From coders to gabbers

With human decision-making still firmly wedged within the AI programming loop, at least for now, we have little to fear from having software writing software. As Salva noted, computers already do this to a degree when compiling code, and digital gray goos have yet to take over because of it. Instead, the most immediate challenges facing programming AI mirror those of generative AI in general: inherent biases skewing training data, model outputs that violate copyright, and concerns surrounding user data privacy when it comes to training large language models.
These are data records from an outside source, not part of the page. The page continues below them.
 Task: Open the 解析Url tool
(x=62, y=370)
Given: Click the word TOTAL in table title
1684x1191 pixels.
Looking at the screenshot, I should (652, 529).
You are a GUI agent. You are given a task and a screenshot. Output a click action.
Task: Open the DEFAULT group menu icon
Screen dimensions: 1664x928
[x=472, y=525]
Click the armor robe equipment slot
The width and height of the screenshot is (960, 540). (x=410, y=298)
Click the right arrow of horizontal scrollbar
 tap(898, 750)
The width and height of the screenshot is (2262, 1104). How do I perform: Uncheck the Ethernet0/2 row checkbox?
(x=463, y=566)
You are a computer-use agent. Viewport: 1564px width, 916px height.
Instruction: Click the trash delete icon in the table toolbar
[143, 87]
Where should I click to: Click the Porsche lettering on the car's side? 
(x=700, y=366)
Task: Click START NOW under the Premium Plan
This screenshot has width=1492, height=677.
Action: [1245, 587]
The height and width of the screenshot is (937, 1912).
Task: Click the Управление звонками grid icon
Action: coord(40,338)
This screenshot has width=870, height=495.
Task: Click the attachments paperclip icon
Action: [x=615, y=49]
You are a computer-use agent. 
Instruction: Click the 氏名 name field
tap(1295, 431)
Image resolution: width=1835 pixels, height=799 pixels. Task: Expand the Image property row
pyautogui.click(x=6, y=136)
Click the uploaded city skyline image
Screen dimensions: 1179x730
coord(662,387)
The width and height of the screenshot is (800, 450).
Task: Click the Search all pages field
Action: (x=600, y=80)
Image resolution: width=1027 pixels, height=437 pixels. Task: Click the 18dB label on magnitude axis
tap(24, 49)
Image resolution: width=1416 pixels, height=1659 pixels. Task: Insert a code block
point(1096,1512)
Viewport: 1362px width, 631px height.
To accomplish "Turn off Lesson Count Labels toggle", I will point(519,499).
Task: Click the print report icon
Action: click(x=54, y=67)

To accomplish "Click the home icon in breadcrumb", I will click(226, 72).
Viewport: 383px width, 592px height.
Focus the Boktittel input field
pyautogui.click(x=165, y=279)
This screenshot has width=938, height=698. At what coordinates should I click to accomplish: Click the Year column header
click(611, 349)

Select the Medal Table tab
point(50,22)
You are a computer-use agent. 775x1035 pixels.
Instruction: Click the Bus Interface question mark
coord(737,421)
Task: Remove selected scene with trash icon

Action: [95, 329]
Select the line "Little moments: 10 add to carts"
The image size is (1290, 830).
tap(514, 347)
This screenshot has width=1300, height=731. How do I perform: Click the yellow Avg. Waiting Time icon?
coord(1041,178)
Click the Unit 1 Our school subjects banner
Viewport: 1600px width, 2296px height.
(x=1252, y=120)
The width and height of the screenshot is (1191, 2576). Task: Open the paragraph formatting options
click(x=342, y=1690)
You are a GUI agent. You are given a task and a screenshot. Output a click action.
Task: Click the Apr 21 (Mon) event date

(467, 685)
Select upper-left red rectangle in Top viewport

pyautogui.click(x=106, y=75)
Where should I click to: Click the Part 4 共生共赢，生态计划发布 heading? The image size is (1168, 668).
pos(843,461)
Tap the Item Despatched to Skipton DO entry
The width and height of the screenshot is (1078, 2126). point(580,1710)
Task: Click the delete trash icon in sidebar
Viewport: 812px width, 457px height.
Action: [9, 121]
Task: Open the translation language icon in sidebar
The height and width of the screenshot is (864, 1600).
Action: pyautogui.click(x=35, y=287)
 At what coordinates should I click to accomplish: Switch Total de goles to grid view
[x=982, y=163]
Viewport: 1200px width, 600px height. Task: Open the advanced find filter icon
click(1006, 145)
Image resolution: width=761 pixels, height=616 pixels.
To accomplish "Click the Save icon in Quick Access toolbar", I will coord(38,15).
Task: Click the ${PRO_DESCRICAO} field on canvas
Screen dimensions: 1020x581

GitHub is far from alone in its efforts to build an AI programming buddy. OpenAI’s ChatGPT is capable of generating code — as are the already countless indie variants being built atop the GPT platform. So, too, is Amazon’s AWS CodeWhisperer system, which provides much of the same autocomplete functionality as Copilot, but optimized for use within the AWS framework. After multiple requests from users, Google incorporated code generation and debugging capabilities into Bard this past April as well, ahead of its ecosystem-wide pivot to embrace AI at I/O 2023 and the release of Codey, Alphabet’s answer to Copilot. We can’t be sure yet what generative coding systems will eventually become or how it might impact the tech industry — we could be looking at the earliest iterations of a transformative democratizing technology, or it could be Clippy for a new generation.